Già dalla sua origine, il segnale che guida le risposte fisiologiche e comportamentali alla
luce, ovvero l’attivazione delle ipRGCs, è definito dall’influenza combinata di multipli
processi fotorecettivi: il meccanismo di fototrasduzione guidato dalla melanopsina
all’interno delle stesse ipRGCs, e la fotorecezione remota dei coni e bastoncelli.
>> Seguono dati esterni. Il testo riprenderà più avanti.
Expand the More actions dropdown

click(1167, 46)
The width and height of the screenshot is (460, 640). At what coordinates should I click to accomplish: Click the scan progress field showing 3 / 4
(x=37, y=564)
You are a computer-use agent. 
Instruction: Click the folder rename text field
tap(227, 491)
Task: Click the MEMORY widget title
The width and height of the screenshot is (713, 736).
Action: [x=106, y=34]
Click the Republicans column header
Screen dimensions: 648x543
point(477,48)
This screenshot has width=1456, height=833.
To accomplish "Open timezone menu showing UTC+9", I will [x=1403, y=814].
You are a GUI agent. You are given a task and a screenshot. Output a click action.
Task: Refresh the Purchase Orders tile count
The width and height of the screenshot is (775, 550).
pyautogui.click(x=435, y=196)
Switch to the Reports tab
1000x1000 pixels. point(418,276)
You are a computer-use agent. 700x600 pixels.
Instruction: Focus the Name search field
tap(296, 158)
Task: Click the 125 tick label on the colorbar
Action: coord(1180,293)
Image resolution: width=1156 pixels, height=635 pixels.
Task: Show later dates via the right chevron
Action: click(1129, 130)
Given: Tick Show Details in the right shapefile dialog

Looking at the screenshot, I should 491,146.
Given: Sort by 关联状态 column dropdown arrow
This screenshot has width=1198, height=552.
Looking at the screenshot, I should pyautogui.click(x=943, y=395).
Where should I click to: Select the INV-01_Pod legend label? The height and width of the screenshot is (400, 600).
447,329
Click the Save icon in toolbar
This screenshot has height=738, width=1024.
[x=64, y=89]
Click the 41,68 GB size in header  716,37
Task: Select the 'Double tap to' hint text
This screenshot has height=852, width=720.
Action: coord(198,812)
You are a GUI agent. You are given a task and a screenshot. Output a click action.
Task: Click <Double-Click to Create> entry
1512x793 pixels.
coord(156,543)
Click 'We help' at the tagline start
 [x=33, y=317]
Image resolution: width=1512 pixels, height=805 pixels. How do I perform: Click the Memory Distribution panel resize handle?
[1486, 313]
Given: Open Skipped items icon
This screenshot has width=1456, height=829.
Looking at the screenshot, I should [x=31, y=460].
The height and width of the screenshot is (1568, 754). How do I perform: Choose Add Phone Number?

Ognuno di questi meccanismi di rilevazione della luce ha una distinta sensibilità spettrale,
definita dall’efficienza spettrale del fotopigmento espresso e le proprietà di trasmissione
spettrale dell’occhio.
Le sensibilità spettrali dei coni e bastoncelli sono state già discusse nel precedente
capitolo, di seguito verrà analizzata in maggior dettaglio la sensibilità spettrale della
melanopsina [22].

2.1.2 Sensibilità spettrale della melanopsina

I dati a disposizione che emergono da ricerche scientifiche indicano che la sensibilità
spettrale della melanopsina, il fotopigmento delle ipRGCs, è invariato tra le specie ed ha
un picco ad approssimativamente 480 nm.
La potenziale complicazione che emerge dalla comparazione di suddette stime della
sensibilità spettrale alle proprietà delle risposte spettrali delle ipRGC in vivo, suggerisce
che come l’opsina rabdomerica degli invertebrati, la melanopsina potrebbe essere
bistabile.
La bistabilità permette ai fotopigmenti rabdomerici la capacità di rigenerare il cromoforo
derivato dalla vitamina A che è isomerizzato a seguito dell’assorbimento della luce,
attraverso l’assorbimento di un altro fotone.
Poiché tale rigenerazione può essere prodotto da differenti lunghezze d’onda, potrebbe
influenzare le proprietà della risposta spettrale del recettore.